[[ Exercise data open ]]
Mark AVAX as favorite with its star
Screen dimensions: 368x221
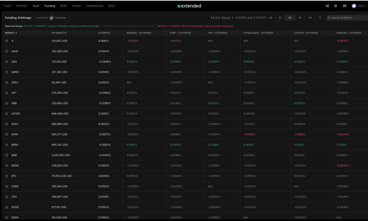tap(6, 124)
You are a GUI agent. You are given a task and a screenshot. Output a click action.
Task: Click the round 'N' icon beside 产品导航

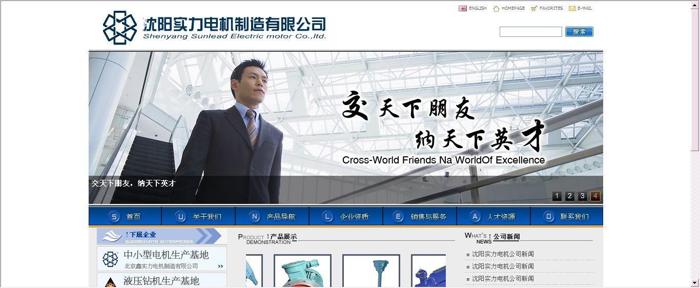(x=254, y=216)
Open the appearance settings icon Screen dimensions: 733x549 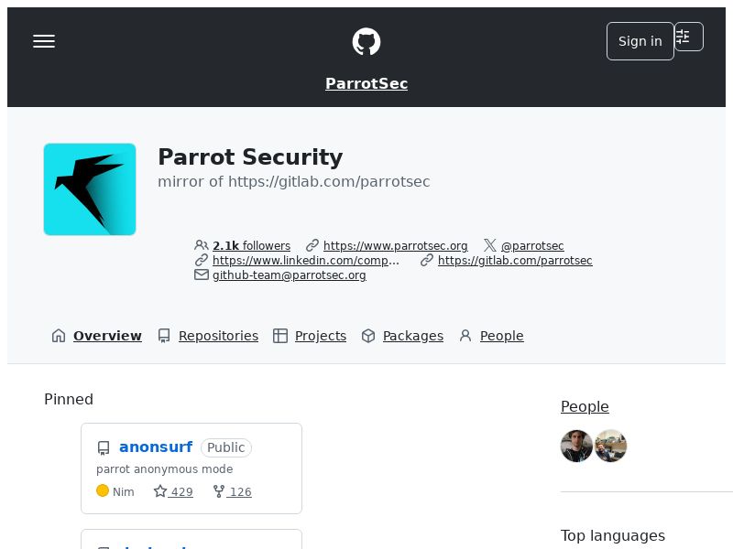point(688,37)
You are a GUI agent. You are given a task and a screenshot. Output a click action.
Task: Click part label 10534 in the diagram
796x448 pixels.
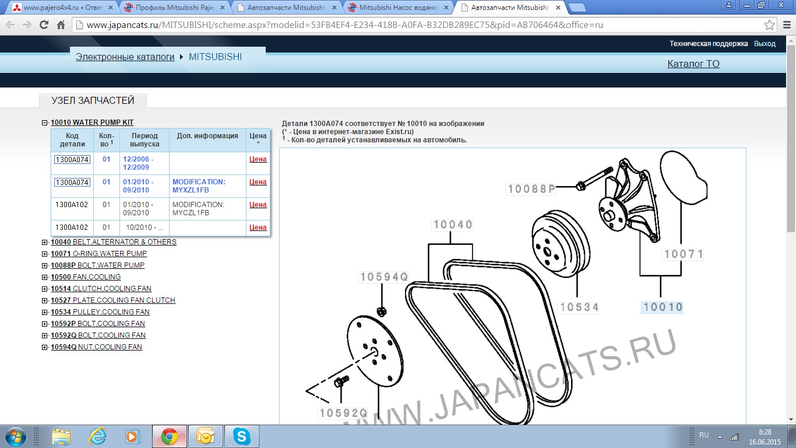coord(579,307)
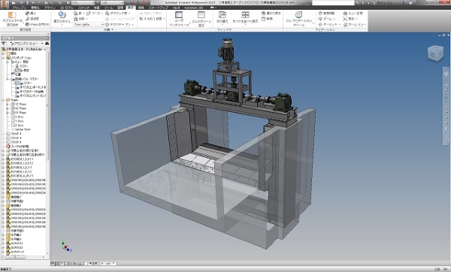
Task: Toggle the Master level-of-detail checkmark
Action: pos(17,83)
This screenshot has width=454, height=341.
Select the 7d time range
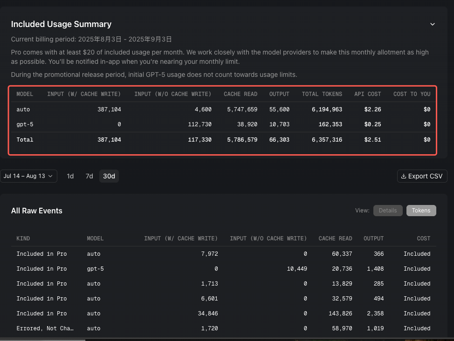89,176
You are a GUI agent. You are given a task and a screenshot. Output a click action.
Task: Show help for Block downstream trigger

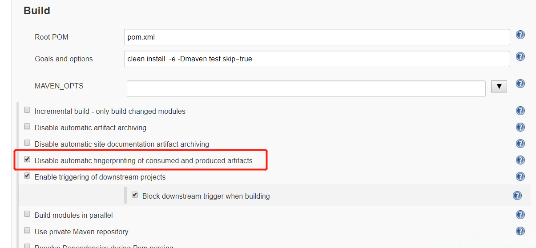[x=517, y=196]

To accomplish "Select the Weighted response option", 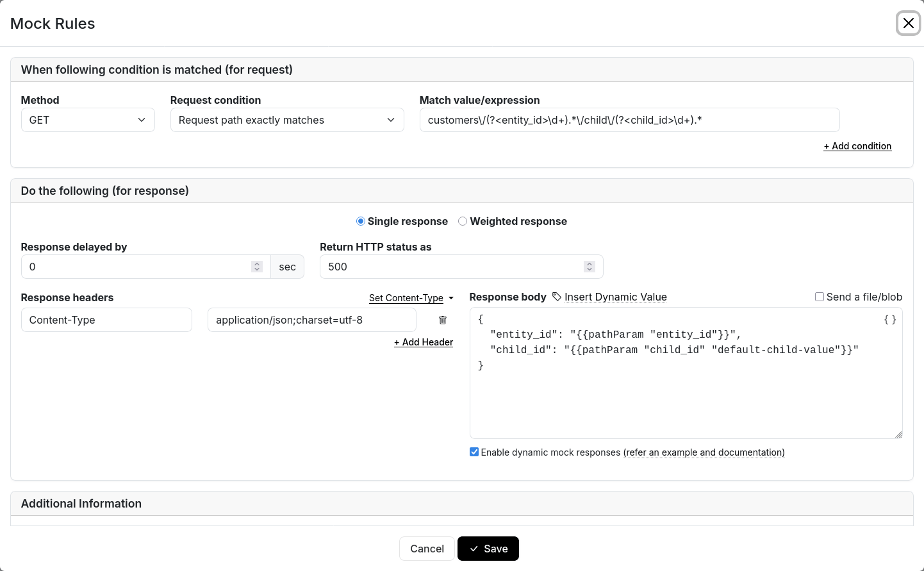I will point(463,221).
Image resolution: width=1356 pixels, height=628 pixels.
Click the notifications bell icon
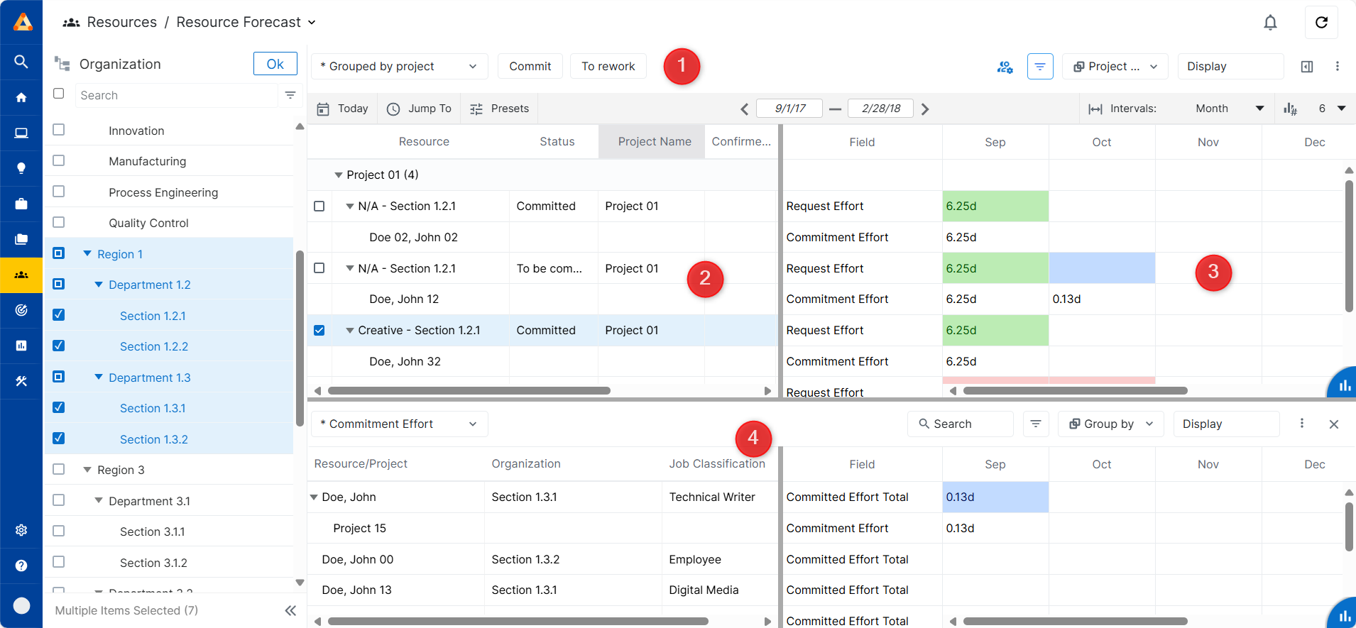(1270, 23)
[[ Exercise data closed ]]
Task: From the listing above, collect each line in which the string "height" appears.

Output for this exercise:
This screenshot has width=454, height=341.
Image resolution: width=1356 pixels, height=628 pixels.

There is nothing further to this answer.